### TASK DESCRIPTION
Return every line from the listing where the word "computer" occurs.

### MATERIAL PROVIDED
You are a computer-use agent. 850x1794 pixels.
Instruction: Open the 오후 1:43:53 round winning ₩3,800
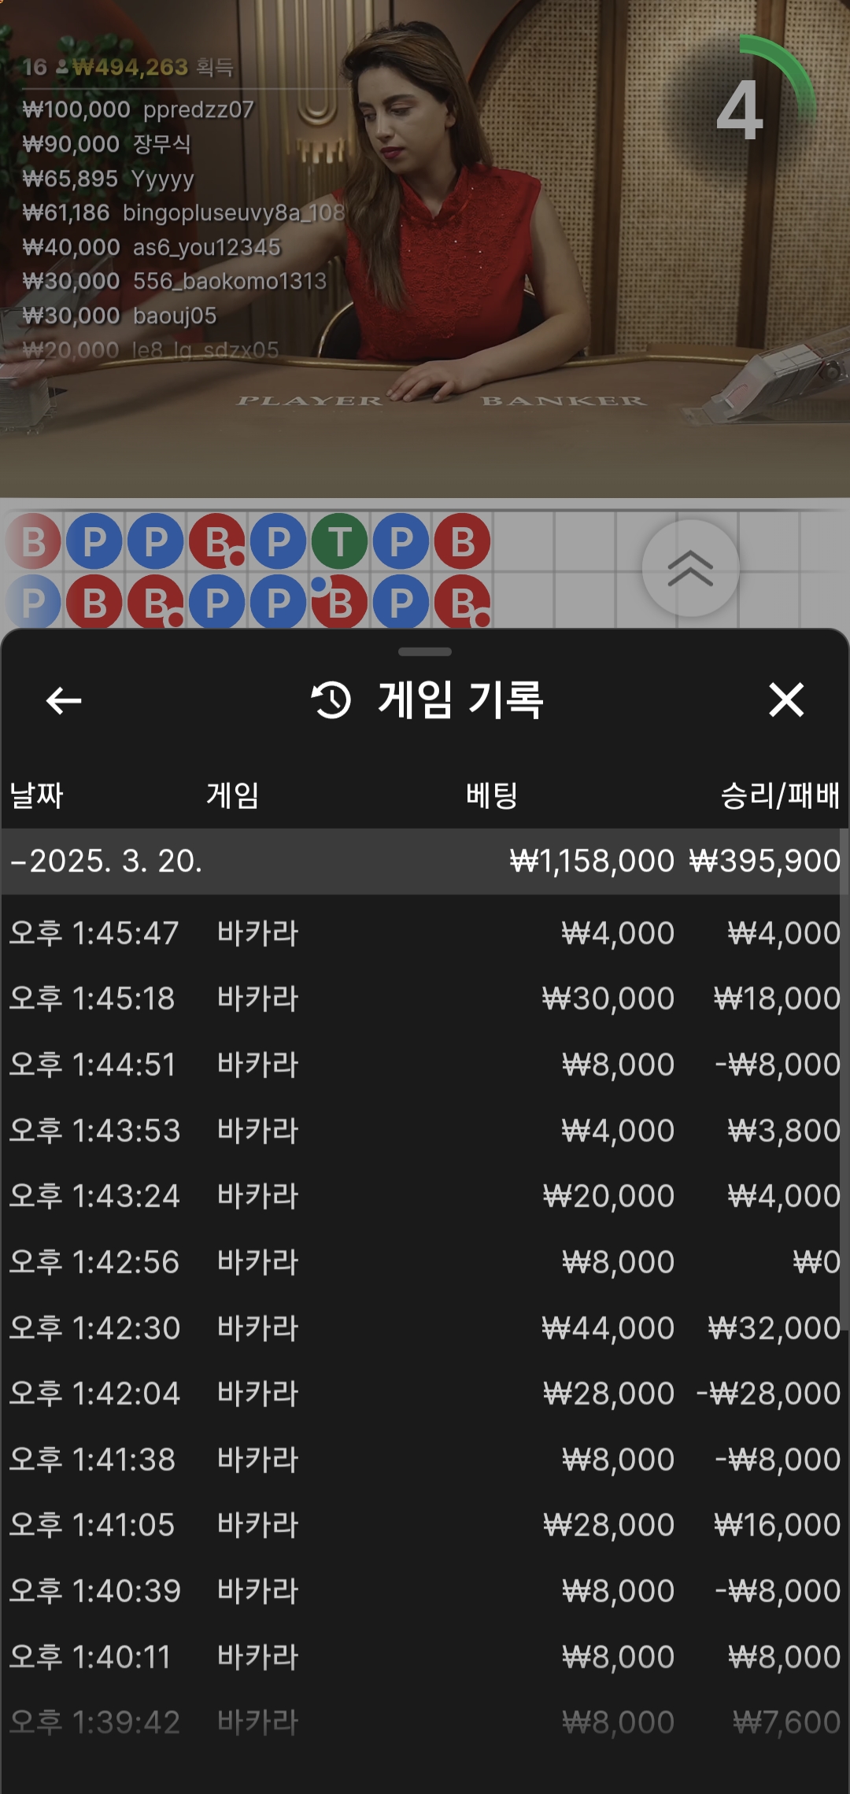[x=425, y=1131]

--

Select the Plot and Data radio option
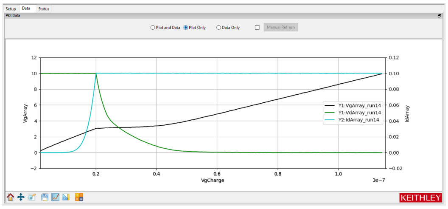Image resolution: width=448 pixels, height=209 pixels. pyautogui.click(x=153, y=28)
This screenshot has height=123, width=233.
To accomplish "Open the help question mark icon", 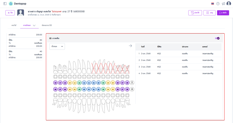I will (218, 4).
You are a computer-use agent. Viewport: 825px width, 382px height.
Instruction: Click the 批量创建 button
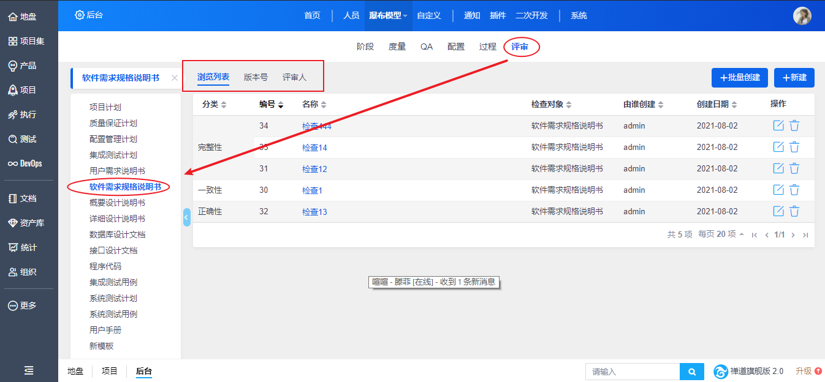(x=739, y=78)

### EXERCISE SOLUTION
You are a computer-use agent. 850x1794 pixels.
You are a computer-use agent. Viewport: 825px width, 382px height.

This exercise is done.